Reading text —
=====

Saturday, December 3, 2011

Monday, November 28th – All Things Must Pass

Here is what Poolbeg Lighthouse looks like:



It would have been cool to see.  On a sunny day.

I was pleasantly surprised by a 9AM phone call from Ms. Mary Gibbons herself.  There was space for me and I could go on her tour.  I just needed to be at the bus stop within the hour.  Excellent.  It was to be my last day on the Emerald Isle.  I planned to take advantage of it.

The bus pick up was about the same spot as my drop off the first day I arrived.  It was an eighty seat touring bus.  Kind of like the ones we used to take to hockey games when I was a kid.  Except without the bathrooms in back and the drunken parents in the front.
Mary Gibbons greeted us at the front.  She was a stodgy middle-aged Irish lady who could have been a middle school teacher at any of a number of stateside prep schools.  That said, she brought a full set of knowledge and opinions to the trip (do NOT get her started on modern architecture or the IRA).
As we settled in for the bus ride outside of the city, we were informed to fasten our seat belts.  It’s Irish law.  On a bus.  All I could think of was this politically incorrect scene from Old School.
I guess I should say where the tour would take us.  Mary Gibbons offers two tours – Powerscourt and Glendalough or Newgrange and Hill of Tara.  I wanted to see dwarves and druids so I was off to Newgrange and the Hill of Tara.  This trip would go through the Boyne River Valley.

=====

Task description —
Carry on the Irish tour blog post from its last sentence, keeping the same first-person voice.

(Records from a collection)
=====

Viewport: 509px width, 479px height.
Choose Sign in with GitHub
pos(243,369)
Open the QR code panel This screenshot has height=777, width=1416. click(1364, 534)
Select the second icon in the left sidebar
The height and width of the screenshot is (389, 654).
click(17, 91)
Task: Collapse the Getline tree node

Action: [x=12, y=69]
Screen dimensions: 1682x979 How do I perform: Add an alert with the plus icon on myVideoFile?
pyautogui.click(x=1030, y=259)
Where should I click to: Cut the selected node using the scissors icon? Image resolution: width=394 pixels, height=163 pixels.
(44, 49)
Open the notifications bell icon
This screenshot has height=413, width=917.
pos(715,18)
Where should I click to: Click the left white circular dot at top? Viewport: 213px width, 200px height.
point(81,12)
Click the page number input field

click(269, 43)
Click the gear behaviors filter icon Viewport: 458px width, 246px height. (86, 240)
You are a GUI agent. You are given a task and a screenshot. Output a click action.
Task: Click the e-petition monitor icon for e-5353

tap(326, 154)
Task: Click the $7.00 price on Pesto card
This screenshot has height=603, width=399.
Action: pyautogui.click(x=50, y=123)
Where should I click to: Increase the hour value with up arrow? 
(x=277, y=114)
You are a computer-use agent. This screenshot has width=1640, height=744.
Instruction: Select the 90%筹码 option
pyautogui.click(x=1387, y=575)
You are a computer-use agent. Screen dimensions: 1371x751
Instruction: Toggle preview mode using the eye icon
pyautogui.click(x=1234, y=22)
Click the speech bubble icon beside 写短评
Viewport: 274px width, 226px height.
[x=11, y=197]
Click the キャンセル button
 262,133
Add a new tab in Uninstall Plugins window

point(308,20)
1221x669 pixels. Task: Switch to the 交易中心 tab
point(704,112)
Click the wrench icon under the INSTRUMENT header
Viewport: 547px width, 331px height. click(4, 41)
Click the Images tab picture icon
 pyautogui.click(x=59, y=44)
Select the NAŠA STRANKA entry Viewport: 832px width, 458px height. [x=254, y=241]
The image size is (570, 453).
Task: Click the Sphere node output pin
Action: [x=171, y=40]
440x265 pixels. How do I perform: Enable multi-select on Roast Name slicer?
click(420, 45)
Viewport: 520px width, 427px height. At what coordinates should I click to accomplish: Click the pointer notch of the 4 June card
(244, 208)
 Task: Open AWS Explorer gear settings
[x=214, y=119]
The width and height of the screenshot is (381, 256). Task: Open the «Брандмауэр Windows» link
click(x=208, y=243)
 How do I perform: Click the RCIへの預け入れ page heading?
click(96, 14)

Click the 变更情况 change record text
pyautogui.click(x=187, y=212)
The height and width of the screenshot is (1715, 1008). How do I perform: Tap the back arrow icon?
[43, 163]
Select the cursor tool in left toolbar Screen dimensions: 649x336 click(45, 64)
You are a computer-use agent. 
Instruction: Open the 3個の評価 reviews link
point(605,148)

=====

Result of this exercise —
The bus was about half full and it was a mix of old people and random one-offs – a girl from Australia, a dad and his son in on business from Germany, an uptight SUNY student, a gaggle of ladies from Spain, and various, elderly Americans.  Of the forty plus people well over seventy percent were AARP eligible.  We were only one fat lady away from a Magical Mystery Tour.
Mary gave us a running historical commentary as we wound our way out of the city.  She was quite good and I would recommend this tour to anyone.  I kept waiting for her to stop and take questions but she kept rambling on through.  An example of her dialog would be, and think of Mrs. Doubtfire when you read this, “Oh, and here is the house that Sean O’Casey wrote The Shadow of a Gunman in and, oh, look at that awful house next to it.  Such an eyesore!  Terrible,terrible.  It’s terrible, what they let people put up.  Anyway, Sean O’Casey…”  And so on.
The Boyne Valley was the site of the Battle of Boyne, one of the most important battles in British-Irish history.  Taking place in July of 1690, it was a classic Catholic versus Protestant battle.  Protestant King William defeated Catholic King James and resulted in the Treaty of Limerick that, surprisingly, did not begin with “There once was a man from Nantucket…”
We did not actually see the battle site, as that was not part of this tour.  The bus road through the valley and we saw many dilapidated Abbeys.  As mentioned earlier in this blog, when Henry VIII broke with Rome, the monks had to give up their lands and most of the Abbeys closed.  Ireland has a lot of things that seem to hang over them in a haunting way and these scattered Abbeys were definitely one of them.  They all seemed to be off in the distance as we rolled by, hanging as beautiful old shells on the horizon.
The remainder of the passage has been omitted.